▶ **Goal**
Render the items from the line containing "Copyright Mendez Inc. © 2020. (273, 2539)" up to and including the line containing "[Dribbble] (108, 2548)" as a Markdown table with the columns No. and Entry, placing a row number under No. and each line under Entry. Leave out any blank lines.
───── Data for the task ─────
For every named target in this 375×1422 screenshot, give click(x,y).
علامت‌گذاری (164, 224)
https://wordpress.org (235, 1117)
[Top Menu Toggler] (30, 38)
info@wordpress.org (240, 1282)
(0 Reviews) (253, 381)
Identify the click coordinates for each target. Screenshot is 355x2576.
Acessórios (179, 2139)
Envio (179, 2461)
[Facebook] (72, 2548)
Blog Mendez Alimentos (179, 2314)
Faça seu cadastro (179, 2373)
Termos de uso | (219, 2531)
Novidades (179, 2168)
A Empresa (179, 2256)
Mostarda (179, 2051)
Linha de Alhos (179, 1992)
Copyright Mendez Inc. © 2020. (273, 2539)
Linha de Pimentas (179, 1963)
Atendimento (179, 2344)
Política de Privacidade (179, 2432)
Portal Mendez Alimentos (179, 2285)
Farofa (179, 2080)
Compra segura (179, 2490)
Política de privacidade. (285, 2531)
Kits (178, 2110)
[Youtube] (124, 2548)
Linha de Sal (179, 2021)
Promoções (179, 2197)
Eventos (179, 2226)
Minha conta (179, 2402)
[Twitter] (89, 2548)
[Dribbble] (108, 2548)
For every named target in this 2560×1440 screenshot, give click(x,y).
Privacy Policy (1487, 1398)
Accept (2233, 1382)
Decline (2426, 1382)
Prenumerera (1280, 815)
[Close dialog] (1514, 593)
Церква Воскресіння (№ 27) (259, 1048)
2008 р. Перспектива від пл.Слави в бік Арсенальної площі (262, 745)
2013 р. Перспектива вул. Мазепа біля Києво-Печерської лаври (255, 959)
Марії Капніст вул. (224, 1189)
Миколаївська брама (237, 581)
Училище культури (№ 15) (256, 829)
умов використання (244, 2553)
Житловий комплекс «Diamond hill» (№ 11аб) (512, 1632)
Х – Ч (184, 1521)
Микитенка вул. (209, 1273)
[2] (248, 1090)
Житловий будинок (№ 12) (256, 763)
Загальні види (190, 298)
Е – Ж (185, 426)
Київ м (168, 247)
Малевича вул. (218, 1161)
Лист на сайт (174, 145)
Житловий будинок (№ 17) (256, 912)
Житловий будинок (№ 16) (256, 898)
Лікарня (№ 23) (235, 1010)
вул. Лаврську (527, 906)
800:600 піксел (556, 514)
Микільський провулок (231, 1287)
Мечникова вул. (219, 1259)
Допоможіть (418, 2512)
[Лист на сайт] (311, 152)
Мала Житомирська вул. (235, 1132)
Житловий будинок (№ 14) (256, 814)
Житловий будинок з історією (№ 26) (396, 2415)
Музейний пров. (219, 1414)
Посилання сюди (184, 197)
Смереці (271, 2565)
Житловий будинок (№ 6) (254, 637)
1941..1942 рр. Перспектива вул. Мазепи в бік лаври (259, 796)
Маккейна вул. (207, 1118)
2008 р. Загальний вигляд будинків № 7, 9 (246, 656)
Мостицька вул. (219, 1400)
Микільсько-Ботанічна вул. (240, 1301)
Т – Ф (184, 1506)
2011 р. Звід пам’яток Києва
─────
▶ **Solution to the exercise**
| No. | Entry |
|---|---|
| 1 | Copyright Mendez Inc. © 2020. (273, 2539) |
| 2 | Linha de Pimentas (179, 1963) |
| 3 | Atendimento (179, 2344) |
| 4 | Política de Privacidade (179, 2432) |
| 5 | Portal Mendez Alimentos (179, 2285) |
| 6 | Farofa (179, 2080) |
| 7 | Compra segura (179, 2490) |
| 8 | Política de privacidade. (285, 2531) |
| 9 | Kits (178, 2110) |
| 10 | [Youtube] (124, 2548) |
| 11 | Linha de Sal (179, 2021) |
| 12 | Promoções (179, 2197) |
| 13 | Eventos (179, 2226) |
| 14 | Minha conta (179, 2402) |
| 15 | [Twitter] (89, 2548) |
| 16 | [Dribbble] (108, 2548) |